Stored records:
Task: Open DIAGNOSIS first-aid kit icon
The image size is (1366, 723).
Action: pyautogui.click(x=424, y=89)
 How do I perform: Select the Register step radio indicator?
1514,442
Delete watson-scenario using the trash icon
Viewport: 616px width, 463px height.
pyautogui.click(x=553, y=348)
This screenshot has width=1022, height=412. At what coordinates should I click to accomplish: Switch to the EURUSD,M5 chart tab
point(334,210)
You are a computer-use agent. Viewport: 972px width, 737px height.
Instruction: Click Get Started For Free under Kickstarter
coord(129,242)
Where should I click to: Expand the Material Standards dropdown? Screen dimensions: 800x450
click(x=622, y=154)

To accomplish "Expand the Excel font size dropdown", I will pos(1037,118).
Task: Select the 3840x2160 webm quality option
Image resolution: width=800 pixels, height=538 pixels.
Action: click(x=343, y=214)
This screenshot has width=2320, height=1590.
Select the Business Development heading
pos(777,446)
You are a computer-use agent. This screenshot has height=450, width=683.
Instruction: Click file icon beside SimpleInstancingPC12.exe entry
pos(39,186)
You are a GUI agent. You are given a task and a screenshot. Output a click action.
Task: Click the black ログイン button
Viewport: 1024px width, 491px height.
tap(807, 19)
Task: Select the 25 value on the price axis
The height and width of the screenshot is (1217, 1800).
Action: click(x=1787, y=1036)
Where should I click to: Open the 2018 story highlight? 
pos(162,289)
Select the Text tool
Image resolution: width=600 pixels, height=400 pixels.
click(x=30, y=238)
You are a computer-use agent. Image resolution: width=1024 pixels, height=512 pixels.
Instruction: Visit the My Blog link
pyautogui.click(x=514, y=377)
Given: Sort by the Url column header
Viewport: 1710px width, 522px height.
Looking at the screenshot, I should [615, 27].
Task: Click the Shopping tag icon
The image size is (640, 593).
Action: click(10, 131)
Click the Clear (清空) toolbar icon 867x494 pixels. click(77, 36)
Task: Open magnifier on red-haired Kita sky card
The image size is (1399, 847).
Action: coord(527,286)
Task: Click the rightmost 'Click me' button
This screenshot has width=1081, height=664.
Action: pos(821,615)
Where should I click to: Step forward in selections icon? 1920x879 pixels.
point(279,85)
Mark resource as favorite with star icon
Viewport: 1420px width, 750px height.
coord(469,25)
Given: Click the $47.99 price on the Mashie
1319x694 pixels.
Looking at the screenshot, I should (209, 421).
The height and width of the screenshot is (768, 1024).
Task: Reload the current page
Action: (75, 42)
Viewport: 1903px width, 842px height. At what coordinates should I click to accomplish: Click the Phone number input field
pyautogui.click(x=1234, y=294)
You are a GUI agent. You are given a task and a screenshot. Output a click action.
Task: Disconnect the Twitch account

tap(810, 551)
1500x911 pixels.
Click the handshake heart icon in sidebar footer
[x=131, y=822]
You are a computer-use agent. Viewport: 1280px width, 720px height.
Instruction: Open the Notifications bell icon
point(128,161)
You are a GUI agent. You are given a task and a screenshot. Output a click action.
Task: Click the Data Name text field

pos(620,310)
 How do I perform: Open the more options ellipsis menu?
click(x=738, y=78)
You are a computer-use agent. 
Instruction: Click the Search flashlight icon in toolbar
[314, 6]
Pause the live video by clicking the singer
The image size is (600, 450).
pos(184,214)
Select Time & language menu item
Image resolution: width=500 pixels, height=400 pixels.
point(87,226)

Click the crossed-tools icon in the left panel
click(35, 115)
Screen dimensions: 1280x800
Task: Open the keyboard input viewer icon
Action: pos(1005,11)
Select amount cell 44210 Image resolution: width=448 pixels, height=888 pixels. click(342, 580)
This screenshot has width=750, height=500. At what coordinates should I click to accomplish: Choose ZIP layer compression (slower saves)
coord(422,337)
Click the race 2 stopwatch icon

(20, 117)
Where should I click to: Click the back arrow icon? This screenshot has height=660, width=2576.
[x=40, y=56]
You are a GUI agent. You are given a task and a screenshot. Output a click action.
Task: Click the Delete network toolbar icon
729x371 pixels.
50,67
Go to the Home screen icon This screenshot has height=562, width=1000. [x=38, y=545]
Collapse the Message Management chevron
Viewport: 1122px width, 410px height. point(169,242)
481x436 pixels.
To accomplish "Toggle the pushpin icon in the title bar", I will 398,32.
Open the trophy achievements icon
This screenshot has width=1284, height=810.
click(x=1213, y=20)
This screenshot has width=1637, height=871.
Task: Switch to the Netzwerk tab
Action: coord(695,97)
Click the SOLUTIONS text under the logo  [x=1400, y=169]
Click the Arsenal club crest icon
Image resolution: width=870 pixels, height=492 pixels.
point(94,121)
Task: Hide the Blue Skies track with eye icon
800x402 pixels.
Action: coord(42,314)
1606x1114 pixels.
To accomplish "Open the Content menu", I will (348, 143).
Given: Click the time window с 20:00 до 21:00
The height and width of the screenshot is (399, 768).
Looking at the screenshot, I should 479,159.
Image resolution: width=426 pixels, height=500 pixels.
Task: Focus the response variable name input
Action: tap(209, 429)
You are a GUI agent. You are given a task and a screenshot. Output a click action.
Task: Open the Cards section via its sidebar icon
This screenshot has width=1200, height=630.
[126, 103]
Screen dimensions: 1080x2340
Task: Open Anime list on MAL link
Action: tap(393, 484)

| Problem |
Retype all of the data exactly. Leave nothing out.

| Output of the exercise |
Task: Open DIAGNOSIS first-aid kit icon
The image size is (1366, 723).
Action: pyautogui.click(x=424, y=89)
 How do I perform: Select the Register step radio indicator?
1514,442
Delete watson-scenario using the trash icon
Viewport: 616px width, 463px height.
pyautogui.click(x=553, y=348)
This screenshot has width=1022, height=412. At what coordinates should I click to accomplish: Switch to the EURUSD,M5 chart tab
point(334,210)
You are a computer-use agent. Viewport: 972px width, 737px height.
Instruction: Click Get Started For Free under Kickstarter
coord(129,242)
Where should I click to: Expand the Material Standards dropdown? Screen dimensions: 800x450
click(x=622, y=154)

To accomplish "Expand the Excel font size dropdown", I will pos(1037,118).
Task: Select the 3840x2160 webm quality option
Image resolution: width=800 pixels, height=538 pixels.
Action: click(x=343, y=214)
This screenshot has width=2320, height=1590.
Select the Business Development heading
pos(777,446)
You are a computer-use agent. This screenshot has height=450, width=683.
Instruction: Click file icon beside SimpleInstancingPC12.exe entry
pos(39,186)
You are a GUI agent. You are given a task and a screenshot. Output a click action.
Task: Click the black ログイン button
Viewport: 1024px width, 491px height.
tap(807, 19)
Task: Select the 25 value on the price axis
The height and width of the screenshot is (1217, 1800).
Action: click(x=1787, y=1036)
Where should I click to: Open the 2018 story highlight? 
pos(162,289)
Select the Text tool
Image resolution: width=600 pixels, height=400 pixels.
click(x=30, y=238)
You are a computer-use agent. Image resolution: width=1024 pixels, height=512 pixels.
Instruction: Visit the My Blog link
pyautogui.click(x=514, y=377)
Given: Sort by the Url column header
Viewport: 1710px width, 522px height.
Looking at the screenshot, I should [615, 27].
Task: Click the Shopping tag icon
The image size is (640, 593).
Action: click(10, 131)
Click the Clear (清空) toolbar icon 867x494 pixels. click(77, 36)
Task: Open magnifier on red-haired Kita sky card
The image size is (1399, 847).
Action: coord(527,286)
Task: Click the rightmost 'Click me' button
This screenshot has width=1081, height=664.
Action: pos(821,615)
Where should I click to: Step forward in selections icon? 1920x879 pixels.
point(279,85)
Mark resource as favorite with star icon
Viewport: 1420px width, 750px height.
coord(469,25)
Given: Click the $47.99 price on the Mashie
1319x694 pixels.
Looking at the screenshot, I should (209, 421).
The height and width of the screenshot is (768, 1024).
Task: Reload the current page
Action: (75, 42)
Viewport: 1903px width, 842px height. At what coordinates should I click to accomplish: Click the Phone number input field
pyautogui.click(x=1234, y=294)
You are a GUI agent. You are given a task and a screenshot. Output a click action.
Task: Disconnect the Twitch account

tap(810, 551)
1500x911 pixels.
Click the handshake heart icon in sidebar footer
[x=131, y=822]
You are a computer-use agent. Viewport: 1280px width, 720px height.
Instruction: Open the Notifications bell icon
point(128,161)
You are a GUI agent. You are given a task and a screenshot. Output a click action.
Task: Click the Data Name text field

pos(620,310)
 How do I perform: Open the more options ellipsis menu?
click(x=738, y=78)
You are a computer-use agent. 
Instruction: Click the Search flashlight icon in toolbar
[314, 6]
Pause the live video by clicking the singer
The image size is (600, 450).
pos(184,214)
Select Time & language menu item
Image resolution: width=500 pixels, height=400 pixels.
point(87,226)

Click the crossed-tools icon in the left panel
click(35, 115)
Screen dimensions: 1280x800
Task: Open the keyboard input viewer icon
Action: pos(1005,11)
Select amount cell 44210 Image resolution: width=448 pixels, height=888 pixels. click(342, 580)
This screenshot has width=750, height=500. At what coordinates should I click to accomplish: Choose ZIP layer compression (slower saves)
coord(422,337)
Click the race 2 stopwatch icon

(20, 117)
Where should I click to: Click the back arrow icon? This screenshot has height=660, width=2576.
[x=40, y=56]
You are a GUI agent. You are given a task and a screenshot. Output a click action.
Task: Click the Delete network toolbar icon
729x371 pixels.
50,67
Go to the Home screen icon This screenshot has height=562, width=1000. [x=38, y=545]
Collapse the Message Management chevron
Viewport: 1122px width, 410px height. point(169,242)
481x436 pixels.
To accomplish "Toggle the pushpin icon in the title bar", I will 398,32.
Open the trophy achievements icon
This screenshot has width=1284, height=810.
click(x=1213, y=20)
This screenshot has width=1637, height=871.
Task: Switch to the Netzwerk tab
Action: coord(695,97)
Click the SOLUTIONS text under the logo  [x=1400, y=169]
Click the Arsenal club crest icon
Image resolution: width=870 pixels, height=492 pixels.
point(94,121)
Task: Hide the Blue Skies track with eye icon
800x402 pixels.
Action: coord(42,314)
1606x1114 pixels.
To accomplish "Open the Content menu", I will (348, 143).
Given: Click the time window с 20:00 до 21:00
The height and width of the screenshot is (399, 768).
Looking at the screenshot, I should 479,159.
Image resolution: width=426 pixels, height=500 pixels.
Task: Focus the response variable name input
Action: tap(209, 429)
You are a GUI agent. You are given a task and a screenshot. Output a click action.
Task: Open the Cards section via its sidebar icon
This screenshot has width=1200, height=630.
[126, 103]
Screen dimensions: 1080x2340
Task: Open Anime list on MAL link
Action: tap(393, 484)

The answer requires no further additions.